> _Set task_:
Reproduce the entire listing below word for word.

Data for locating words and elements:

━━━

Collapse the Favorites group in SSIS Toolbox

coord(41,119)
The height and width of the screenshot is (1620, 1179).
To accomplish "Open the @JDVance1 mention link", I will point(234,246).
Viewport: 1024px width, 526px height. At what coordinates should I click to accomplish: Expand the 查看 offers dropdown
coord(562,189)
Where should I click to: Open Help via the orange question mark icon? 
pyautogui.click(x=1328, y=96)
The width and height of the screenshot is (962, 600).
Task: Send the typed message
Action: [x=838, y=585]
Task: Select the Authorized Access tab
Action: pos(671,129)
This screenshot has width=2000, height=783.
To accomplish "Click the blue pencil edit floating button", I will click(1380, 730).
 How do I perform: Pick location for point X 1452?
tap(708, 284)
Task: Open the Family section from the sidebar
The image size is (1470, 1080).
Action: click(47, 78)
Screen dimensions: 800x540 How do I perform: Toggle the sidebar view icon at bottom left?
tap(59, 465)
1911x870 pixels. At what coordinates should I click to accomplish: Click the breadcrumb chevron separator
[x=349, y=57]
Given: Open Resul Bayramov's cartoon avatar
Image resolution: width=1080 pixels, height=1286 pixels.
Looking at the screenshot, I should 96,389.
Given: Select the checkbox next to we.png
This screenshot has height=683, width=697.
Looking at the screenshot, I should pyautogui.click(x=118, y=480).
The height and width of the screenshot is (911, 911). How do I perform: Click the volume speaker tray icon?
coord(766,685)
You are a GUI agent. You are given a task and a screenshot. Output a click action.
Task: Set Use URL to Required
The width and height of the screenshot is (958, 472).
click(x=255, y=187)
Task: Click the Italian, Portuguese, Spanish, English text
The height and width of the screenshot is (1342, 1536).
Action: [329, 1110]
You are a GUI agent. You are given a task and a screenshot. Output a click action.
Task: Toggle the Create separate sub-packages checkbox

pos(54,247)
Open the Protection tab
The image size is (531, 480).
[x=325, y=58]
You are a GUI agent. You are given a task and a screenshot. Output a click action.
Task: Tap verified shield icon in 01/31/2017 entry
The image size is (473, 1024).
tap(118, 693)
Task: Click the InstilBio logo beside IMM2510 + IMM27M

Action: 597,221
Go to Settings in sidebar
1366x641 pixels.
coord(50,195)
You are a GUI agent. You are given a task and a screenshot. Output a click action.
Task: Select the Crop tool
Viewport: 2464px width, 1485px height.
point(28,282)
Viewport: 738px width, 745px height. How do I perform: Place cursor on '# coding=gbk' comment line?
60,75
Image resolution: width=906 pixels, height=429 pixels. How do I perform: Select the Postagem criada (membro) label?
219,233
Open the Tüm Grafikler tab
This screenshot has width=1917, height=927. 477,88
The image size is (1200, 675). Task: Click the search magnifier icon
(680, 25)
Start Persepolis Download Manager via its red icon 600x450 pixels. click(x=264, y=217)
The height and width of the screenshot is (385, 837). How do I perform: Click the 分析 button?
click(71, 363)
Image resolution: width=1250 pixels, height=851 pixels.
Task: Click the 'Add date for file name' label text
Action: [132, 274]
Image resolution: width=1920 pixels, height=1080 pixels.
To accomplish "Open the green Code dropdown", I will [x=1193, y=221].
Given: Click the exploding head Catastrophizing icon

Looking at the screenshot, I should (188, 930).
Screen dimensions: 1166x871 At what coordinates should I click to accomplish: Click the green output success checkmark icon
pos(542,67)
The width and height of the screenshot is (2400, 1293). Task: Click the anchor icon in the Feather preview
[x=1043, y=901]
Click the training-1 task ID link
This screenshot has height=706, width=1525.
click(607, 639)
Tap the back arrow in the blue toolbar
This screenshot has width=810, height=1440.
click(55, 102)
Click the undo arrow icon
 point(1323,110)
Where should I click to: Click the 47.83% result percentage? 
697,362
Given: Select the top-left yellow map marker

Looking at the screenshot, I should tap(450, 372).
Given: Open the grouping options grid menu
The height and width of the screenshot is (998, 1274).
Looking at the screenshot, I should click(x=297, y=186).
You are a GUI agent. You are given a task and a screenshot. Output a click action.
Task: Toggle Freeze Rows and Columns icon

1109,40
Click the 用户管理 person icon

━━━

> _Final result_:
Collapse the Favorites group in SSIS Toolbox

coord(41,119)
The height and width of the screenshot is (1620, 1179).
To accomplish "Open the @JDVance1 mention link", I will point(234,246).
Viewport: 1024px width, 526px height. At what coordinates should I click to accomplish: Expand the 查看 offers dropdown
coord(562,189)
Where should I click to: Open Help via the orange question mark icon? 
pyautogui.click(x=1328, y=96)
The width and height of the screenshot is (962, 600).
Task: Send the typed message
Action: [x=838, y=585]
Task: Select the Authorized Access tab
Action: pos(671,129)
This screenshot has width=2000, height=783.
To accomplish "Click the blue pencil edit floating button", I will click(1380, 730).
 How do I perform: Pick location for point X 1452?
tap(708, 284)
Task: Open the Family section from the sidebar
The image size is (1470, 1080).
Action: click(47, 78)
Screen dimensions: 800x540 How do I perform: Toggle the sidebar view icon at bottom left?
tap(59, 465)
1911x870 pixels. At what coordinates should I click to accomplish: Click the breadcrumb chevron separator
[x=349, y=57]
Given: Open Resul Bayramov's cartoon avatar
Image resolution: width=1080 pixels, height=1286 pixels.
Looking at the screenshot, I should 96,389.
Given: Select the checkbox next to we.png
This screenshot has height=683, width=697.
Looking at the screenshot, I should pyautogui.click(x=118, y=480).
The height and width of the screenshot is (911, 911). How do I perform: Click the volume speaker tray icon?
coord(766,685)
You are a GUI agent. You are given a task and a screenshot. Output a click action.
Task: Set Use URL to Required
The width and height of the screenshot is (958, 472).
click(x=255, y=187)
Task: Click the Italian, Portuguese, Spanish, English text
The height and width of the screenshot is (1342, 1536).
Action: [329, 1110]
You are a GUI agent. You are given a task and a screenshot. Output a click action.
Task: Toggle the Create separate sub-packages checkbox

pos(54,247)
Open the Protection tab
The image size is (531, 480).
[x=325, y=58]
You are a GUI agent. You are given a task and a screenshot. Output a click action.
Task: Tap verified shield icon in 01/31/2017 entry
The image size is (473, 1024).
tap(118, 693)
Task: Click the InstilBio logo beside IMM2510 + IMM27M

Action: 597,221
Go to Settings in sidebar
1366x641 pixels.
coord(50,195)
You are a GUI agent. You are given a task and a screenshot. Output a click action.
Task: Select the Crop tool
Viewport: 2464px width, 1485px height.
point(28,282)
Viewport: 738px width, 745px height. How do I perform: Place cursor on '# coding=gbk' comment line?
60,75
Image resolution: width=906 pixels, height=429 pixels. How do I perform: Select the Postagem criada (membro) label?
219,233
Open the Tüm Grafikler tab
This screenshot has width=1917, height=927. 477,88
The image size is (1200, 675). Task: Click the search magnifier icon
(680, 25)
Start Persepolis Download Manager via its red icon 600x450 pixels. click(x=264, y=217)
The height and width of the screenshot is (385, 837). How do I perform: Click the 分析 button?
click(71, 363)
Image resolution: width=1250 pixels, height=851 pixels.
Task: Click the 'Add date for file name' label text
Action: [132, 274]
Image resolution: width=1920 pixels, height=1080 pixels.
To accomplish "Open the green Code dropdown", I will [x=1193, y=221].
Given: Click the exploding head Catastrophizing icon

Looking at the screenshot, I should (188, 930).
Screen dimensions: 1166x871 At what coordinates should I click to accomplish: Click the green output success checkmark icon
pos(542,67)
The width and height of the screenshot is (2400, 1293). Task: Click the anchor icon in the Feather preview
[x=1043, y=901]
Click the training-1 task ID link
This screenshot has height=706, width=1525.
click(607, 639)
Tap the back arrow in the blue toolbar
This screenshot has width=810, height=1440.
click(55, 102)
Click the undo arrow icon
 point(1323,110)
Where should I click to: Click the 47.83% result percentage? 
697,362
Given: Select the top-left yellow map marker

Looking at the screenshot, I should tap(450, 372).
Given: Open the grouping options grid menu
The height and width of the screenshot is (998, 1274).
Looking at the screenshot, I should click(x=297, y=186).
You are a GUI agent. You are given a task and a screenshot. Output a click action.
Task: Toggle Freeze Rows and Columns icon

1109,40
Click the 用户管理 person icon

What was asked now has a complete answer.